In Sri Lanka, a whirlwind measurement campaign of a test station in Colombo was conducted as part of a DRM+ workshop jointly organized by the Telecommunications Regulatory Commission of Sri Lanka, the Sri Lanka Broadcasting Corp.and the Asian Broadcasting Union from Nov. 29 to Dec. 2, 2010. The nature of the test was similar to the Hannover trials, with a relatively small 47-watt station operating on 87.6 MHz from a Sri Lanka Broadcasting tower southeast of downtown Colombo.
In this case, 4-QAM modulation was used with a code rate of 0.25, delivering 37.3 kbps. As predicted in Longley-Rice coverage projections, coverage extended roughly 5.5 miles north of the transmit site through the urban center of the city, with good quality stereo available down to 35 dBµV/m. This exceeds the performance of analog FM, Schroeder said, since the ITU recommends a field strength of 66 dBµV/m for quality stereo in urban environments.
Surround broadcasts were also demonstrated at the Sri Lanka workshop, with the system operating in 16-QAM at 149 kbps, and delivering a surround audio program along with a stereo program, a text news ticker and Journaline “teletext”-style messages.
From January to May of this year, the BBC in the U.K. conducted the most “real-world” test of DRM+ to date, according to Schroeder.
Using an available frequency vacated by a former commercial FM station on a combined antenna at the Craigkelly tower just north of Edinburgh, Scotland, the BBC operated a test station broadcasting with 1 kW ERP at 107 MHz. The system was configured to allow easy switching between two operating modes: 16-QAM with code rate 0.5 delivering 149 kbps, and a more robust 4-QAM with code rate 0.33 delivering 49.7 kbps.
Prior to the field tests, the BBC prepared comprehensive coverage predictions by using the U.K. Planning Model, a statistical terrain-sensitive coverage prediction model originally developed for digital television allocations and coverage analysis and extensively validated over the past decade.
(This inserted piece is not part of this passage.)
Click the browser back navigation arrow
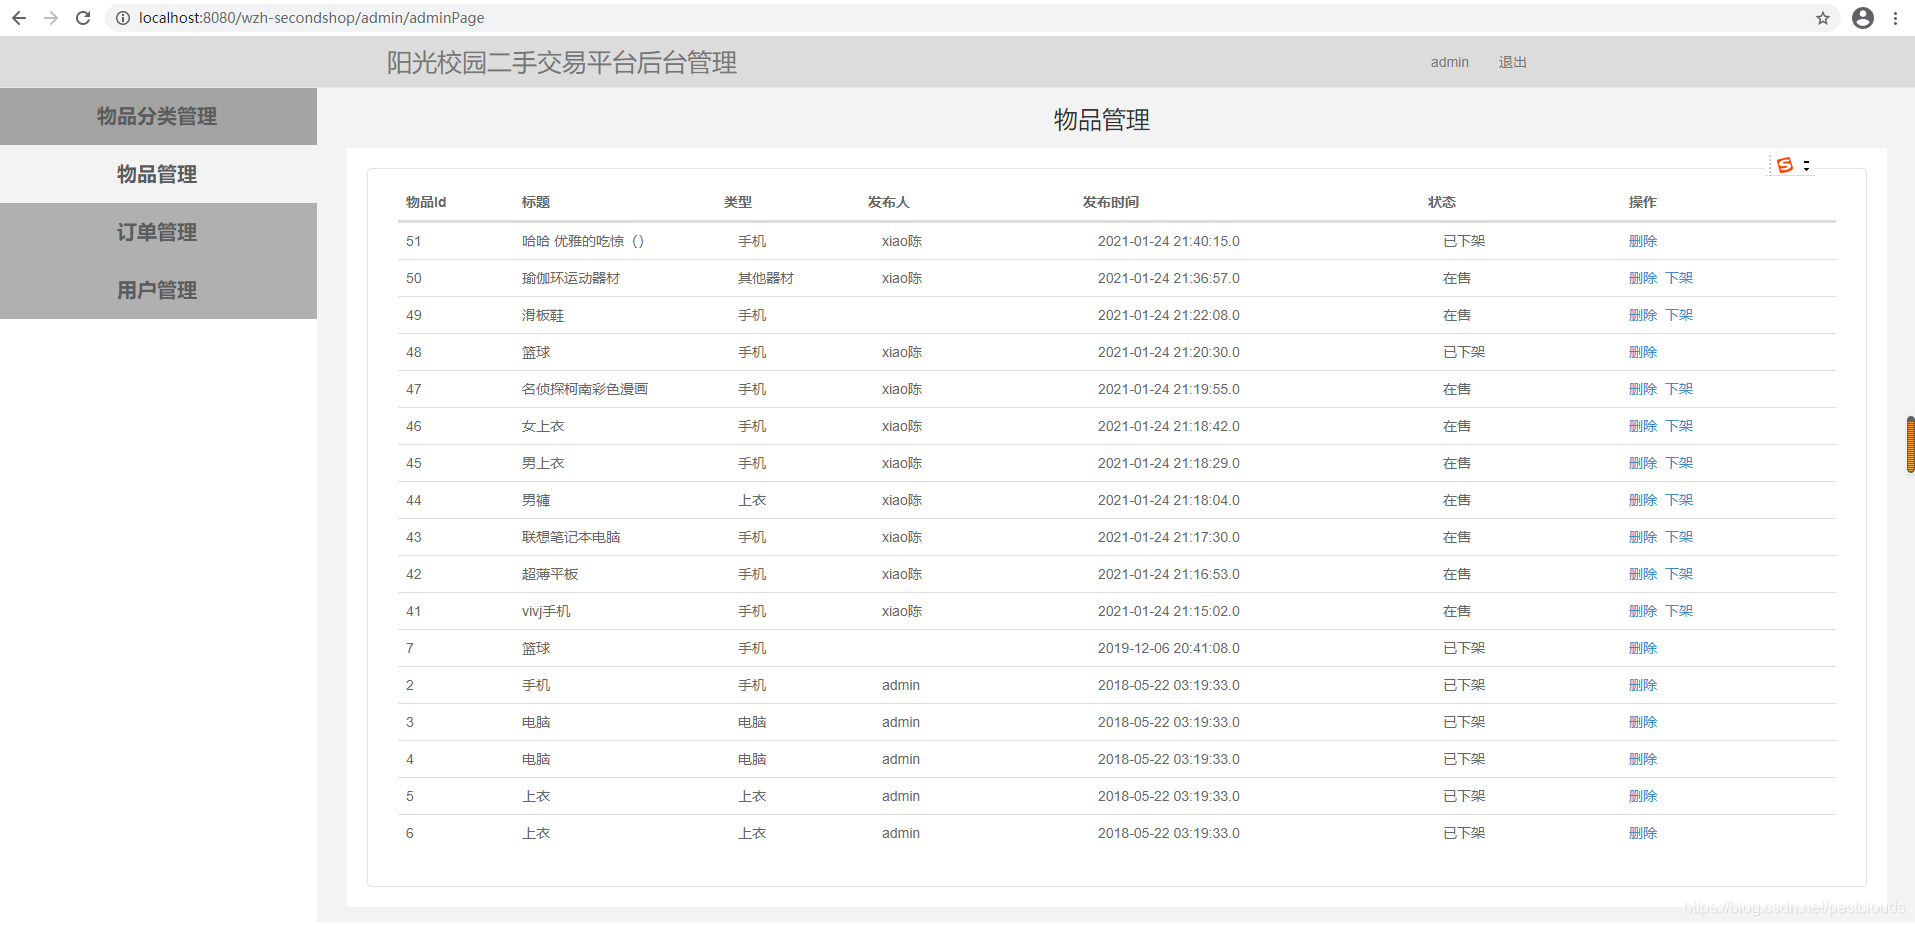 pos(19,17)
Two field measurement periods in February and March yielded copious performance data about DRM+ operating in both the 4- and 16-QAM modes. The BBC chose measurement routes to characterize the extent of coverage around Edinburgh and the surrounding communities, and to determine performance of the system in dense downtown areas known to be challenging to radio reception. According to the test report published by the ITU, more than 1,500 miles of mobile test data were collected over the course of the tests.
This image shows coverage of the Hannover DRM+ system operating with multiple transmitters in a single-frequency network.
Dr. Schroeder characterizes the Scottish trials as a successful, highly credible real environment for evaluating DRM+ performance on a broad scale and said preliminary analysis indicates that “the system appears to perform as expected.” In particular, he said the operation of a 1 kW DRM+ in 4-QAM mode delivers coverage roughly the same as a 5 kW analog FM station.
Schroeder believes these tests, and others scheduled for this summer in New Delhi and at other venues in Europe and Asia over the coming year, will further cement DRM+ as a viable digital radio platform where broad compatibility over multiple frequencies, spectrum efficiency for challenging allocation environments and the ability to deliver advanced digital services alongside audio programming are desired.